---------- Dataset ----------

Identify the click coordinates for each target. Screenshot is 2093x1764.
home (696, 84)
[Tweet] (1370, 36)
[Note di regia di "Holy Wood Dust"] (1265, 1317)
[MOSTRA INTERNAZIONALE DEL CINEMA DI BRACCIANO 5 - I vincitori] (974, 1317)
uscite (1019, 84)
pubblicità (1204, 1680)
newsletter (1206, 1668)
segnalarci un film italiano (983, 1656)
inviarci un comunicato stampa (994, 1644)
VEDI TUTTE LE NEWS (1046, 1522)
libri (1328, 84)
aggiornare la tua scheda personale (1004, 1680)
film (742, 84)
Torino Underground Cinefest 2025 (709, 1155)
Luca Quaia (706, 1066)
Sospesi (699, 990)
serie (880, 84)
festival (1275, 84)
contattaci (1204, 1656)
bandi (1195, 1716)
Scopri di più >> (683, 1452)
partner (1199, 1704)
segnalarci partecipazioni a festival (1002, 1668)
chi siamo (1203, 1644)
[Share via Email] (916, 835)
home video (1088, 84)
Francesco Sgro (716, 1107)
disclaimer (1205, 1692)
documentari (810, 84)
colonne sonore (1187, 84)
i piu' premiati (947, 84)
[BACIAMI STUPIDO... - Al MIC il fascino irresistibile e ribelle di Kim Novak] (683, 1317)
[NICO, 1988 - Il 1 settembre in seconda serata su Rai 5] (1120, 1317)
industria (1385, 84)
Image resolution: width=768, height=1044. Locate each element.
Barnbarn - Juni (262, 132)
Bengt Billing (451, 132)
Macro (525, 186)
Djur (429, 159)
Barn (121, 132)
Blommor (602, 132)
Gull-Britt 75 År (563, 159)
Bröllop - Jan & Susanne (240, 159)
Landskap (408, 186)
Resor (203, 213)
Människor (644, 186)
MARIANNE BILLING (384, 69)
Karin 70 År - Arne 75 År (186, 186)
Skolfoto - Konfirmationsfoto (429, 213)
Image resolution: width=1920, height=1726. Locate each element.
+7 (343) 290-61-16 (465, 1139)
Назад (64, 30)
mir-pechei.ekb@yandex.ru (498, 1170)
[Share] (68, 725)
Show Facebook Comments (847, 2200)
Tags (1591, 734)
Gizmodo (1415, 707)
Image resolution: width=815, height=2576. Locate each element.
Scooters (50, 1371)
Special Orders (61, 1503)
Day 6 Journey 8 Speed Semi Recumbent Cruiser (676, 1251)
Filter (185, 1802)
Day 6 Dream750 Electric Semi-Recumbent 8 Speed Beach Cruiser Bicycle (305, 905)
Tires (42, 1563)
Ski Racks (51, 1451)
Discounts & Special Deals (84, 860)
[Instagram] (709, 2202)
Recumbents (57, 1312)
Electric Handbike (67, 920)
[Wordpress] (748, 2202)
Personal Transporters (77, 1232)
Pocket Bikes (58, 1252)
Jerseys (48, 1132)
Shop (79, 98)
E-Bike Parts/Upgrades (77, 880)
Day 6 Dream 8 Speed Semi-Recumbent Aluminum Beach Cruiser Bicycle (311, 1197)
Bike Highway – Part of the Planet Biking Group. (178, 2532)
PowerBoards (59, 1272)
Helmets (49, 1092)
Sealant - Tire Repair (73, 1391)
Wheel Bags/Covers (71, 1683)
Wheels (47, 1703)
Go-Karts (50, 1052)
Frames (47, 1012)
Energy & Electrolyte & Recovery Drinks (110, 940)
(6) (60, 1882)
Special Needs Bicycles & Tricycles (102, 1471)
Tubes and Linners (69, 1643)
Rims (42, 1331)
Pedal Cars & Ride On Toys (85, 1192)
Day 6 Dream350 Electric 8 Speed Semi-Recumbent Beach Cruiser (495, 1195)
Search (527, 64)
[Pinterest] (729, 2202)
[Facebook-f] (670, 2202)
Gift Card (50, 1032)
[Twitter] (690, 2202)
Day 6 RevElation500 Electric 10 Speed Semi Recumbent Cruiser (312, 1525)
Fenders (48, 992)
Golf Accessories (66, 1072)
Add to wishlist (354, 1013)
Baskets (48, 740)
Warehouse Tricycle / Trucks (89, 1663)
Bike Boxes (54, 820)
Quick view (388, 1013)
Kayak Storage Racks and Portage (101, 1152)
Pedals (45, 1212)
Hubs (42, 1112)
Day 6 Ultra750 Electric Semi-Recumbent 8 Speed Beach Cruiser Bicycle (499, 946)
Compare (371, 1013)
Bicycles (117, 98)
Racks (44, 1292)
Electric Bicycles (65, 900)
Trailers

----------

> [Exercise aim]: Please copy the lines above from the line with "[Wordpress] (748, 2202)" up to and including the line with "PowerBoards (59, 1272)", exactly as written and with nothing else.

> [Answer section]:
[Wordpress] (748, 2202)
Personal Transporters (77, 1232)
Pocket Bikes (58, 1252)
Jerseys (48, 1132)
Shop (79, 98)
E-Bike Parts/Upgrades (77, 880)
Day 6 Dream 8 Speed Semi-Recumbent Aluminum Beach Cruiser Bicycle (311, 1197)
Bike Highway – Part of the Planet Biking Group. (178, 2532)
PowerBoards (59, 1272)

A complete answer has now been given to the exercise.